- **Exercise directions**: Which lines in the listing below contain the word "pixels"? Copy each one.

- **Dataset entries**:

======

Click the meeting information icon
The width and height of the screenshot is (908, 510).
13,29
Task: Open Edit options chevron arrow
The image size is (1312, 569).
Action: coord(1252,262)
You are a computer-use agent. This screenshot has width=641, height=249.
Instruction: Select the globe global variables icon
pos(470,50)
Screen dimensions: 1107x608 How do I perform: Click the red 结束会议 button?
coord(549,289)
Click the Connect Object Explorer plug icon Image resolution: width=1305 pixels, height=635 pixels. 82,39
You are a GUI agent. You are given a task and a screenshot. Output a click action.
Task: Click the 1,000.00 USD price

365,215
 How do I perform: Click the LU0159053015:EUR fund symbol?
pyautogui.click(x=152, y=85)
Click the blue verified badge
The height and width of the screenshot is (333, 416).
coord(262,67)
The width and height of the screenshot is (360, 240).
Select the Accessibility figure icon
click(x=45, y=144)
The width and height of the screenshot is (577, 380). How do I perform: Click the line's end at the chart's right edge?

======

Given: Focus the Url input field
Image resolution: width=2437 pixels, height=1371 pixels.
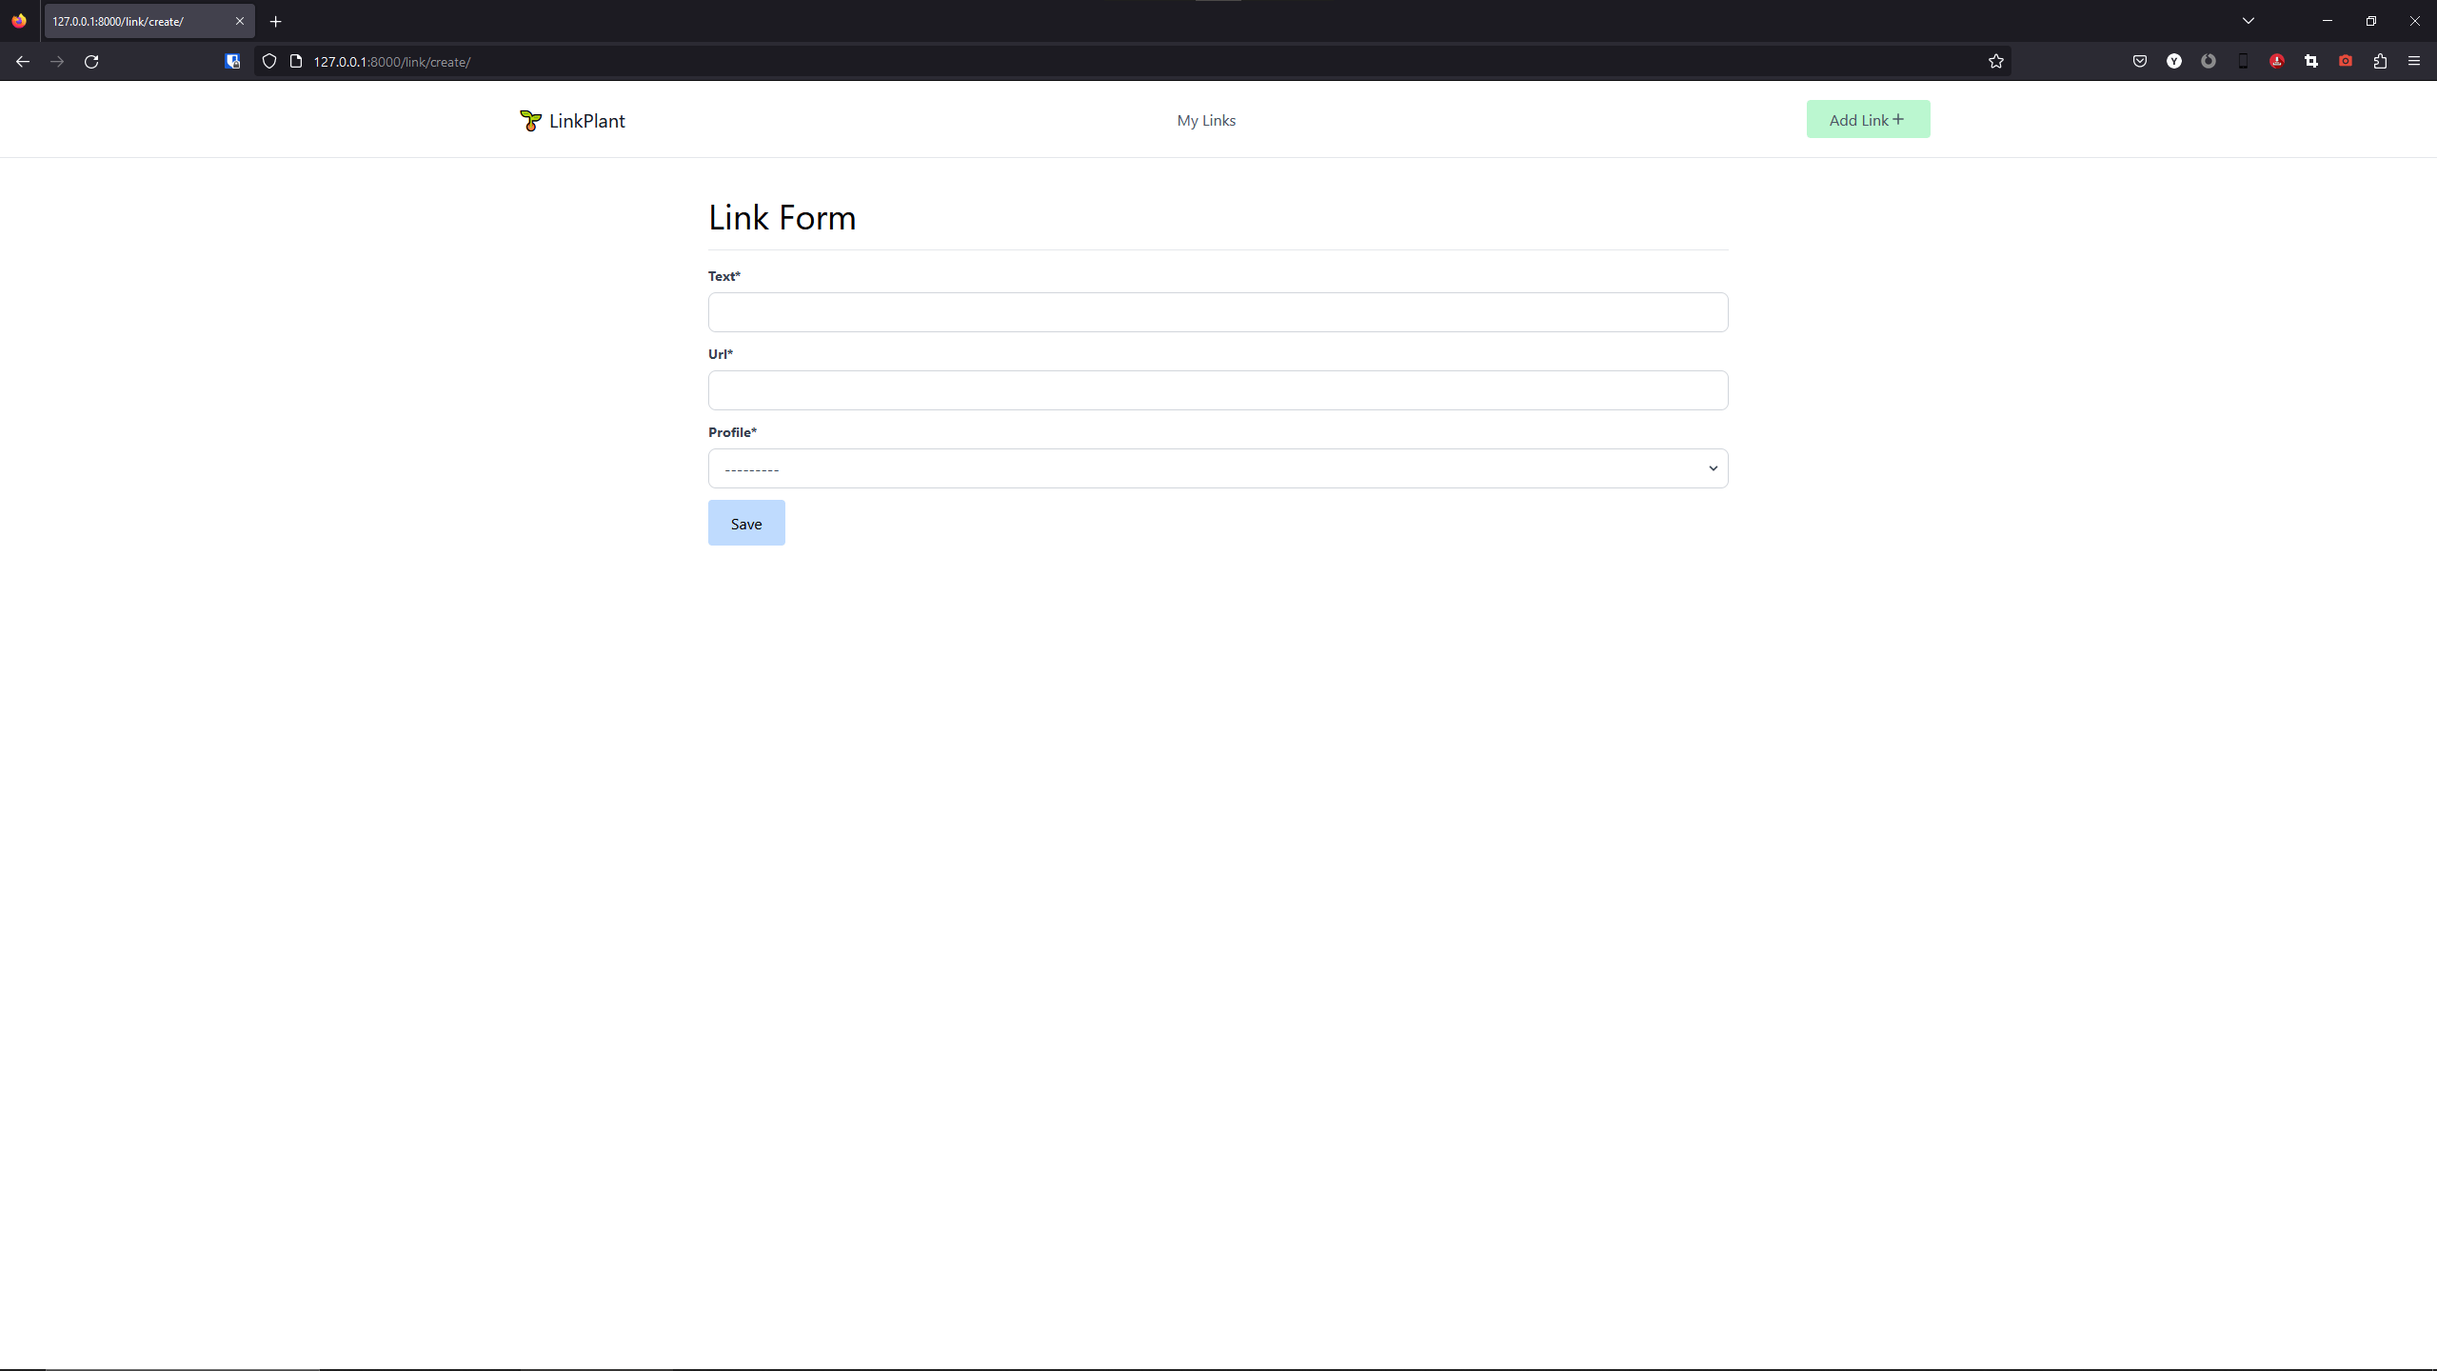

======

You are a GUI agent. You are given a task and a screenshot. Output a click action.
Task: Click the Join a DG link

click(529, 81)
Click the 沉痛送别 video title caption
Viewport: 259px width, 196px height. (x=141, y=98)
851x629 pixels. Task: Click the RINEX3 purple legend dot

======

- **Your response**:
Click the Connect Object Explorer plug icon Image resolution: width=1305 pixels, height=635 pixels. 82,39
Image resolution: width=2437 pixels, height=1371 pixels.
851x629 pixels. Task: Click the RINEX3 purple legend dot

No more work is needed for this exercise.